Despite monthly administration of intravitreal anti-VEGF agents, a minority of patients still have sudden or gradual visual acuity loss with poor anatomical response to the monthly anti-VEGF treatments. The recent US Food and Drug Administration approval of aflibercept allows evaluation to determine whether this drug might cause a response in cases with persistent leakage from CNV or retinal vascular disease following monthly administration of bevacizumab or ranibizumab for years. This case dramatically demonstrates the ability of such a switch to promptly resolve this leakage, albeit in the absence of any short-term visual acuity improvement, presumably because of outer retinal atrophy and scar. Further follow-up of similar cases seems warranted. In addition, whether similar but earlier intervention with aflibercept might avoid visual acuity loss earlier in the disease and whether cases initially unresponsive to aflibercept might show similar responses when switching to another anti-VEGF medication such as ranibizumab will require additional study.
Correspondence: Dr Bressler, Retina Division, Wilmer Eye Institute, Johns Hopkins University School of Medicine, 600 N Wolfe St, Maumenee 752, Baltimore, MD 21287 (firstname.lastname@example.org).

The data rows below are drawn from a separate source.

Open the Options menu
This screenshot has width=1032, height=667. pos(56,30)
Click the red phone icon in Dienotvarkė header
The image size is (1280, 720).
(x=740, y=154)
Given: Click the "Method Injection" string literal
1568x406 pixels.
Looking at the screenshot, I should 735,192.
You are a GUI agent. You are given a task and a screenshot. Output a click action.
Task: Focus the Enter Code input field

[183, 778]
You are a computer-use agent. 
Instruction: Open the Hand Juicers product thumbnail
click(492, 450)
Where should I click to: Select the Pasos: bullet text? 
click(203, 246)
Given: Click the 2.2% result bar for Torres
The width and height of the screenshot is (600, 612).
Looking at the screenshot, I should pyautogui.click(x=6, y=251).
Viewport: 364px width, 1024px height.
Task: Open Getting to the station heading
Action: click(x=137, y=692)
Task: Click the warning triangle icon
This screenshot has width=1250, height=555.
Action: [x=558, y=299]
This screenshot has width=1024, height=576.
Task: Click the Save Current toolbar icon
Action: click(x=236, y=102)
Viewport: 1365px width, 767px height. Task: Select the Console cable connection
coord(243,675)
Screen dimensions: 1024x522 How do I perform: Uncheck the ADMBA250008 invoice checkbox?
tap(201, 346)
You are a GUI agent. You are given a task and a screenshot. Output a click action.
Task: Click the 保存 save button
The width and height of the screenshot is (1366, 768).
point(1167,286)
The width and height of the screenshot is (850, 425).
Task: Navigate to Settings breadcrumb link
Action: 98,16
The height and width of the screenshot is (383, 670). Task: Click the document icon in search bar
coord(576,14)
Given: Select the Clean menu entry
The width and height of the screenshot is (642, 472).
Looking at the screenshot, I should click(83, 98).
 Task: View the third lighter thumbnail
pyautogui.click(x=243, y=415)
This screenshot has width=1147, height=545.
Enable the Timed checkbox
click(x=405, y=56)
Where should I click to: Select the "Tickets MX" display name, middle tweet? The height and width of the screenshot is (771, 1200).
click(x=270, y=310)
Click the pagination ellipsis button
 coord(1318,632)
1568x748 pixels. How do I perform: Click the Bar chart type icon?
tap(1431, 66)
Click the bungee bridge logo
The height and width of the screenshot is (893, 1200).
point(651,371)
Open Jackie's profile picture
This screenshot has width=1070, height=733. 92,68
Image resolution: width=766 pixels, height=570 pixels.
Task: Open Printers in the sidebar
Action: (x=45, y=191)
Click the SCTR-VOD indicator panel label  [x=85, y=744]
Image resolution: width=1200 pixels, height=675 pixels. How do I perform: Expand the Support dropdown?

Conflict of Interest Disclosures: Dr Bressler receives grant support from Abbott Medical Optics, Allergan USA, Bausch & Lomb, Bristol-Meyers Squibb, Carl Zeiss Meditec, ForSight Labs, Genentech, Genzyme, Lumenis, Notal Vision, Novartis Pharma, Optovue, Pfizer, Quark Biotech, and Regeneron Pharmaceuticals.
Funding/Support: This work was supported by unrestricted research gifts to the Retina Division, Wilmer Eye Institute, Johns Hopkins University and the James P. Gills Professorship (Dr Bressler) and to the Department of Ophthalmology, Faculty of Medicine, Chiang Mai University (Dr Chaikitmongkol).
Role of the Sponsors: The sponsors had no role in the design and conduct of the study; collection, analysis, and interpretation of the data; or preparation, review, or approval of the manuscript.